By abuse of language, we often designate by bakers: the different validators creating blocks and attesting them. Because in practice, they are the same entities that carry out the operations of creation and validation of blocks.

  • To become a delegate, one must freeze a part of their tokens, at least 6000ꜩ.

  • A baker is a delegate and the one who delegates their tez is a delegator. Note that a baker does not necessarily need delegators to operate, they can play solo, but they will be less likely to be selected to create the block, because they will have less funds at their disposal.

  • Several bakers are added to a priority list. The one with the highest priority will try to create a block. If they fail to do so within the time limit, the hand will pass to the next baker. And so on.

  • The first baker who manages to create the block will be able to add it to the blockchain. They will receive a certain number of tez as a reward. In turn, bakers share the additional revenue generated from the delegated tokens with the delegators, in proportion to their participation.

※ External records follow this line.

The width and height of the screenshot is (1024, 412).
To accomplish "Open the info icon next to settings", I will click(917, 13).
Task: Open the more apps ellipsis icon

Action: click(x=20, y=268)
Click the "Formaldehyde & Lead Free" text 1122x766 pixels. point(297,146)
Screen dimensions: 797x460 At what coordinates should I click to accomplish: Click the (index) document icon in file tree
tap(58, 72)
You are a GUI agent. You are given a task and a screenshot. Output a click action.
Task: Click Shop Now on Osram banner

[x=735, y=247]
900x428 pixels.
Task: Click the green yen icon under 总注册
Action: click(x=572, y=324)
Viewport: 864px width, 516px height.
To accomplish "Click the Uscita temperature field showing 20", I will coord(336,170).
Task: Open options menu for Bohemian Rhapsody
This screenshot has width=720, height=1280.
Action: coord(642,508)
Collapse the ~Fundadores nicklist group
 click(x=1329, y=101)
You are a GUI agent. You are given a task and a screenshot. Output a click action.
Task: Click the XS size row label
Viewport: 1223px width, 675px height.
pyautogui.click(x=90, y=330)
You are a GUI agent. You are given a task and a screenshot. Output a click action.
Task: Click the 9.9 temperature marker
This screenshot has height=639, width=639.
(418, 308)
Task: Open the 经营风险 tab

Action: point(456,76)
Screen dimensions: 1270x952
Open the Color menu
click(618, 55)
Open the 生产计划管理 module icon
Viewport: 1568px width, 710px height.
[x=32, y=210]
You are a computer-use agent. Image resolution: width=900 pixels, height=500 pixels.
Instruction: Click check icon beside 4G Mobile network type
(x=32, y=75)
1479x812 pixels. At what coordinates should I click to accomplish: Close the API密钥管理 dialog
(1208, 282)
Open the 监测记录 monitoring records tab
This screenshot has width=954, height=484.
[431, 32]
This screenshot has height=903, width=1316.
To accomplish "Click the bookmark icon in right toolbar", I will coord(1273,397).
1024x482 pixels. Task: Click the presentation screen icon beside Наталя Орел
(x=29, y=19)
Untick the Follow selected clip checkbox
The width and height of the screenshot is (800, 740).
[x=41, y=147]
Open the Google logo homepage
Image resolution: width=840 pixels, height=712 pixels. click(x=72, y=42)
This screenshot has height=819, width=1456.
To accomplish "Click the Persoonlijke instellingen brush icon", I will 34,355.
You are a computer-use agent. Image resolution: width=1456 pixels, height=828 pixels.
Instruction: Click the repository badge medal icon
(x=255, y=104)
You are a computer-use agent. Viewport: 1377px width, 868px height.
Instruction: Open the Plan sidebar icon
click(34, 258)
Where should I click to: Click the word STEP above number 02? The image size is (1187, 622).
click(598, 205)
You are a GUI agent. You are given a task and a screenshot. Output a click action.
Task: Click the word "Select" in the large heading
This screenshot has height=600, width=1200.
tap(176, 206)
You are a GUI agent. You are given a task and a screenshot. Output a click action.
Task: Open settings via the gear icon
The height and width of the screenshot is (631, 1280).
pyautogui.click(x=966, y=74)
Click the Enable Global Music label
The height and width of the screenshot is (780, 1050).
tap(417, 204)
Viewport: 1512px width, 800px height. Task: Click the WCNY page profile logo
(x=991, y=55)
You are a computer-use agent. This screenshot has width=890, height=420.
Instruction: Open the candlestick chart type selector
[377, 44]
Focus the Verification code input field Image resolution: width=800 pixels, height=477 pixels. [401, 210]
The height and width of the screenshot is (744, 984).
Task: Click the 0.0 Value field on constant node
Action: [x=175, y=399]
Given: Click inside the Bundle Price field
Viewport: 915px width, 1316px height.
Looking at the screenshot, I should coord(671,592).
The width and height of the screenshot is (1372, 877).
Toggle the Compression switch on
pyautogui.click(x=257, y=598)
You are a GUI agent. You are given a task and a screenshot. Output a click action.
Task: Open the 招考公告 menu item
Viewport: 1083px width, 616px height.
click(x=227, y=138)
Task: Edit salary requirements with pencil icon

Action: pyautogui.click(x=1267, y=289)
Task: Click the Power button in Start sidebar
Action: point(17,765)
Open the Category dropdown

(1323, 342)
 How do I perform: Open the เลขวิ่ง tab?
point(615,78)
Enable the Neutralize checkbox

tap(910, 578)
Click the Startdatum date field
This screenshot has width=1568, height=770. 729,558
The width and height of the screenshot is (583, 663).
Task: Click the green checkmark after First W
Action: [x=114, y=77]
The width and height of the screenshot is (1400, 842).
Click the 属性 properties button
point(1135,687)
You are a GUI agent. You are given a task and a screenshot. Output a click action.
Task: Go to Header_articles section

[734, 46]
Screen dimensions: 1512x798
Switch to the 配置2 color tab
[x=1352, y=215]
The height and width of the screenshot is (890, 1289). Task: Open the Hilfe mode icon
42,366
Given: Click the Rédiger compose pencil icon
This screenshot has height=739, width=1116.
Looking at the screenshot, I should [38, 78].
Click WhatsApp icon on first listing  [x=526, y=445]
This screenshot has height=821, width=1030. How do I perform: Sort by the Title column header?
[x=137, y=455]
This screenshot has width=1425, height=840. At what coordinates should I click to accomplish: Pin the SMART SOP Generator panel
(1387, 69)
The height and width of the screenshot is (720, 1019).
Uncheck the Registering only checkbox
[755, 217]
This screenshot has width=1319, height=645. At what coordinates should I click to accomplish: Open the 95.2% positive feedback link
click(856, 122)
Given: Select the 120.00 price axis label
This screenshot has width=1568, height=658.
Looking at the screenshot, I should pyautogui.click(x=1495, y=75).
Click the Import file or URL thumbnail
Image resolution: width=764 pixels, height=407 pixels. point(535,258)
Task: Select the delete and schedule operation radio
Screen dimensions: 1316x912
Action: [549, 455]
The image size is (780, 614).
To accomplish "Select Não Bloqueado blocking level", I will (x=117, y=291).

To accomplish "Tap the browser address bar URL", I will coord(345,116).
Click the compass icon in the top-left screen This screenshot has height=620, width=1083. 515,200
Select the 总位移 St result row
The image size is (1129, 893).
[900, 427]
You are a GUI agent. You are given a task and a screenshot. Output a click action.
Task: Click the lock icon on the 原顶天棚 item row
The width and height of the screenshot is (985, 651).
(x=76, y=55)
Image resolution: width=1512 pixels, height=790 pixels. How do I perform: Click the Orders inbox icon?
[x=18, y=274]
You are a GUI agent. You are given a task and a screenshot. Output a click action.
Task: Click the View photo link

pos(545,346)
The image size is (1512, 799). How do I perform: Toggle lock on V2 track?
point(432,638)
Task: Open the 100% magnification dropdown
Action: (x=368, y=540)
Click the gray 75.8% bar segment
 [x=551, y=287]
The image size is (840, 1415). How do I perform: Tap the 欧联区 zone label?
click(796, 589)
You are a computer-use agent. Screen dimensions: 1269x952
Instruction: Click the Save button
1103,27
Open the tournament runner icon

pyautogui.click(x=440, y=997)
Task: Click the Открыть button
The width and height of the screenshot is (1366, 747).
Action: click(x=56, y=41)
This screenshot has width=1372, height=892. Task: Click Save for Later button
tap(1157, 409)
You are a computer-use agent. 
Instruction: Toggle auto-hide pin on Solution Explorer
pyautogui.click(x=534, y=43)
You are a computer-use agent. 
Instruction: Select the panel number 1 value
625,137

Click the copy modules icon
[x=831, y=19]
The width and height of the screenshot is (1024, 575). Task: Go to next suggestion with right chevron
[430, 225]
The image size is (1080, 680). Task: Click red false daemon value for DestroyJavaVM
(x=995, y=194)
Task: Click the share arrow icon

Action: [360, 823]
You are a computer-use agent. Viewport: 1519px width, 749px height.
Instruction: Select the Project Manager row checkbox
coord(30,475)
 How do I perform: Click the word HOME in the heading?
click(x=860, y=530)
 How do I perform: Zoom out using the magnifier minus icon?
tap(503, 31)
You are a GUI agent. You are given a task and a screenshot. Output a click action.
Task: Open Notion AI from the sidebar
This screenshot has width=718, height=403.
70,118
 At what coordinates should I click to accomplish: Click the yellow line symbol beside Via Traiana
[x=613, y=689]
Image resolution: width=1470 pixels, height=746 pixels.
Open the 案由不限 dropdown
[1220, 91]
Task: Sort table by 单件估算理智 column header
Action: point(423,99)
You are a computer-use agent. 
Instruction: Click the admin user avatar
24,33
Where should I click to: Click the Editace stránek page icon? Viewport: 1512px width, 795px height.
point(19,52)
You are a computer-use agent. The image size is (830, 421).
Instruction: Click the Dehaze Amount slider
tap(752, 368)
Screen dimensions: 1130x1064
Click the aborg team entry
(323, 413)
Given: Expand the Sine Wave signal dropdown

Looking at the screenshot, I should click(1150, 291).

  • The accusers monitor the process and punish the cheaters.

Conclusion

The Tezos consensus protocol uses the Liquid Proof of Stake algorithm. Delegates (people who have at least 6,000 ꜩ of delegated funds) are given the responsibility of creating and attesting blocks. They are rewarded for their action. They are also required to lock a portion of their capital as a security deposit to ensure honest behavior.